• What you have to do
Write out, as an exact transcription, the line that has "Task: Click the cron example hint text" and each line after it through the end of the data below.

Input records START

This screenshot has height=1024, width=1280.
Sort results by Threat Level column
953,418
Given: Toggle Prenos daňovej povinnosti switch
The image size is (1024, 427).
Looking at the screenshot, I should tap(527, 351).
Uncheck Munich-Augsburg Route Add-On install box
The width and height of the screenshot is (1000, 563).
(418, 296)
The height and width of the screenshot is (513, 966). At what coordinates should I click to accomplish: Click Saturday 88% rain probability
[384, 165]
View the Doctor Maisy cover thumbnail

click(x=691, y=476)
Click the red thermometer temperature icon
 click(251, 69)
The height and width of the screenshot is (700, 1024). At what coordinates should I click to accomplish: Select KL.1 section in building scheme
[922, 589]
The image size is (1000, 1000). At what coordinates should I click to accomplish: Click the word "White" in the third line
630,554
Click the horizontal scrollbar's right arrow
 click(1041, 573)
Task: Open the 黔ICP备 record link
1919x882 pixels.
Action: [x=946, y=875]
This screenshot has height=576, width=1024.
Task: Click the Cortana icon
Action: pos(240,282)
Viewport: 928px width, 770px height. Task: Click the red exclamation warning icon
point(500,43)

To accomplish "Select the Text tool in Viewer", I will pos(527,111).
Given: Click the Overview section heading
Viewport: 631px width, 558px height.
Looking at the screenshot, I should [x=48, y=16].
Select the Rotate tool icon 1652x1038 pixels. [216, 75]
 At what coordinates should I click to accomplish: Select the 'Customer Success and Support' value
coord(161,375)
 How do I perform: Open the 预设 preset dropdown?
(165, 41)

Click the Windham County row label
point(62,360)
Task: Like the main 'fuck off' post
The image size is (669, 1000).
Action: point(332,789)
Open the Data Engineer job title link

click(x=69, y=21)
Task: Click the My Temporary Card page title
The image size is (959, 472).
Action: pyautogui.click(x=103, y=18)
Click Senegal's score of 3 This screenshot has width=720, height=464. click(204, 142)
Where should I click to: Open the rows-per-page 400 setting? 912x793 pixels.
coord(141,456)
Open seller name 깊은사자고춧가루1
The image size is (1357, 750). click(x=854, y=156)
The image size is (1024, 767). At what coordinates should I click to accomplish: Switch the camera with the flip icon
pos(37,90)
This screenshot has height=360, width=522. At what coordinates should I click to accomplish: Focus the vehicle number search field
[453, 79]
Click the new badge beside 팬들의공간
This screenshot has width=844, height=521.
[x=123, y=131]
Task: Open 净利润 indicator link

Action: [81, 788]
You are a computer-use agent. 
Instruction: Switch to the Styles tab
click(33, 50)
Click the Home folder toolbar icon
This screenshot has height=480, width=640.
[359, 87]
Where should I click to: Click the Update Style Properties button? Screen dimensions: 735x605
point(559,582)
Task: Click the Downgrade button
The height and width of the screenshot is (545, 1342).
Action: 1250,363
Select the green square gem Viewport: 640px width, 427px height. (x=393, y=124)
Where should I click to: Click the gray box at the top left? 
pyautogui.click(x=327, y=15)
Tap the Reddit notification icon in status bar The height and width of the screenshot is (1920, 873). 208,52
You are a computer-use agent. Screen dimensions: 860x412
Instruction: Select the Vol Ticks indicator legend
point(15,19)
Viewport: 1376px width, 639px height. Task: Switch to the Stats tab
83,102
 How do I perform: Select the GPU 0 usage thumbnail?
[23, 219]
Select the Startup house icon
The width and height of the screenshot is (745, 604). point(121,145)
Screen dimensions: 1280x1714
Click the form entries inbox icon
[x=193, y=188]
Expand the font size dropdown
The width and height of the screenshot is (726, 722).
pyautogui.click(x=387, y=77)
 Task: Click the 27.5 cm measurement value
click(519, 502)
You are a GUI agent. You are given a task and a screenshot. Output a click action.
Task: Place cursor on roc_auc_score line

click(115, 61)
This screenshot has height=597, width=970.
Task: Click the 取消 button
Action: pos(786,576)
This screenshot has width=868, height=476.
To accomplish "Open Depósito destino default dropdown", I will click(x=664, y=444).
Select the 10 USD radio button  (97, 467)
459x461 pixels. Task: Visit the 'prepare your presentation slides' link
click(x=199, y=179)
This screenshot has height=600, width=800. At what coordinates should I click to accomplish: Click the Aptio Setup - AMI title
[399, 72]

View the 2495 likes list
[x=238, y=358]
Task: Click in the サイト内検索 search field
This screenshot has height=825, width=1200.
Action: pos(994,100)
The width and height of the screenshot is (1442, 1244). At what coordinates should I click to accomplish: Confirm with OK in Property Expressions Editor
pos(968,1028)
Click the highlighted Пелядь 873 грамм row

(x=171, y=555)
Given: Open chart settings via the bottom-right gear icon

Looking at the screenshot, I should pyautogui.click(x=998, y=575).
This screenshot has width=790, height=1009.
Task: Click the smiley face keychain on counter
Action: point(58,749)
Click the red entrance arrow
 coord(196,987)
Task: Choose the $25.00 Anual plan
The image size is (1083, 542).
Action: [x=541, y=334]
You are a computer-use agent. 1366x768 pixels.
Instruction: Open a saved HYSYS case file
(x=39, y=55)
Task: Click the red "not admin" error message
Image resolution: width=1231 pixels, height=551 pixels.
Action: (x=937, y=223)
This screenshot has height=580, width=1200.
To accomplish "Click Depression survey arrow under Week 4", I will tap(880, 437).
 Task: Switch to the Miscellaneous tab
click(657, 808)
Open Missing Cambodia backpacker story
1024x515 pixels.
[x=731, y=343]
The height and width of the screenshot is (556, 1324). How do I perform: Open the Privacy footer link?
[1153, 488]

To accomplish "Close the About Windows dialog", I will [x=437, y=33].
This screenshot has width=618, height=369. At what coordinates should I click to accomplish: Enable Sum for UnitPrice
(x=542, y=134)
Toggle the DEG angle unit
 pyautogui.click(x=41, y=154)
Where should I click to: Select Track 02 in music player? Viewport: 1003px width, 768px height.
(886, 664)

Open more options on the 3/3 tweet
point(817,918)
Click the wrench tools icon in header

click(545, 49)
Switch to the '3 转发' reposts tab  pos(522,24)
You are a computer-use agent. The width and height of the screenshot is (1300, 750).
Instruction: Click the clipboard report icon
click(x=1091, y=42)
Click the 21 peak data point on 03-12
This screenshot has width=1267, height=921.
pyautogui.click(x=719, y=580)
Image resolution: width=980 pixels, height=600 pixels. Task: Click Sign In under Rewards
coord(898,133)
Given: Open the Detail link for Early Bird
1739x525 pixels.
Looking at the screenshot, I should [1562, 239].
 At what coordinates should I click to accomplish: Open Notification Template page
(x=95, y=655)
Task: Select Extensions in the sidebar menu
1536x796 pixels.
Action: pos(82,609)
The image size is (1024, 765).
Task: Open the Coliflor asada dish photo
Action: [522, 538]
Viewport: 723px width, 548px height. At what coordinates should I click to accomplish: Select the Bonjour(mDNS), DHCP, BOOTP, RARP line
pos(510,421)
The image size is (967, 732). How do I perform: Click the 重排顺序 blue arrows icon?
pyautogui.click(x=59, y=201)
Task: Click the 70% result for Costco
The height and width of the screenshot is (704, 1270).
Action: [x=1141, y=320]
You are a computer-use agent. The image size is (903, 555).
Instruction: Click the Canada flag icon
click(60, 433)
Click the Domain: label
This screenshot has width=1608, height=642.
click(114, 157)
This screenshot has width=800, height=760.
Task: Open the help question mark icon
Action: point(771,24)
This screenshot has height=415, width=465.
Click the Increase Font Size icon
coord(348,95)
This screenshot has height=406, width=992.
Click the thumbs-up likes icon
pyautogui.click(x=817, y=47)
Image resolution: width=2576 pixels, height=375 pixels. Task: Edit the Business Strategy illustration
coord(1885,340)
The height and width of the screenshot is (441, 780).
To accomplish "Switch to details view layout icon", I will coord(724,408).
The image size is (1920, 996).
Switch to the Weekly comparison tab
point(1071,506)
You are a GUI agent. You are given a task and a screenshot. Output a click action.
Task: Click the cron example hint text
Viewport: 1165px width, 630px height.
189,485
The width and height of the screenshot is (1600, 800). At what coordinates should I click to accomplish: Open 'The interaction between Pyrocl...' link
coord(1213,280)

Input records END

• Solution to this exercise
Task: Click the cron example hint text
Viewport: 1165px width, 630px height.
189,485
The width and height of the screenshot is (1600, 800). At what coordinates should I click to accomplish: Open 'The interaction between Pyrocl...' link
coord(1213,280)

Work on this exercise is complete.